Not much is known about what causes Fibromyalgia, but some triggers are thought to include physical trauma, some type of emotional traumatic event or perhaps an abnormal pain response within the brain. Symptoms seem to increase with activity, cold or damp weather, anxiety, and stress.

Diagnosing Fibromyalgia is made by testing of on-going pain in at least eleven of the eighteen tender-point sites. These soft tissue sites are found in:

  • Arms (elbows)
  • Buttocks
  • Chest
  • Knees
  • Lower back
  • Neck
  • Rib cage
  • Shoulders
  • Thighs

Anyone can be diagnosed with Fibromyalgia, but it is found most prevalently in women between the ages of 20 to 50.

Doctor’s focus for treatment is usually directed in relieving symptoms by any means necessary. Diagnosed patients may be told to reduce stress, exercise more, even though they are in pain much of the time, or seek support groups to learn to deal with the pain. Sometimes medications are prescribed such as muscle relaxers.

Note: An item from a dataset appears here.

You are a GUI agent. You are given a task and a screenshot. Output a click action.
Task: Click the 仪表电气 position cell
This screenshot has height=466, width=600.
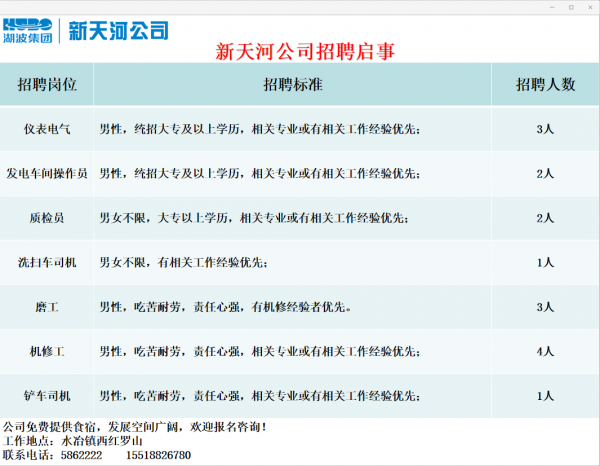(x=47, y=129)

With tried and true methods of massage, that incorporate stretching and mobilizing of tight muscles, the stiffness in joints and muscles as well as the plaguing neck and back pain will disappear over time. Massage can relax and relieve pain in known trouble areas for those suffering with Fibromyalgia. One final and very important way relief by massage benefits Fibromyalgia sufferers is by the refocusing of the mind when the body is gently stretched and muscles are frequently brought to a relaxed state.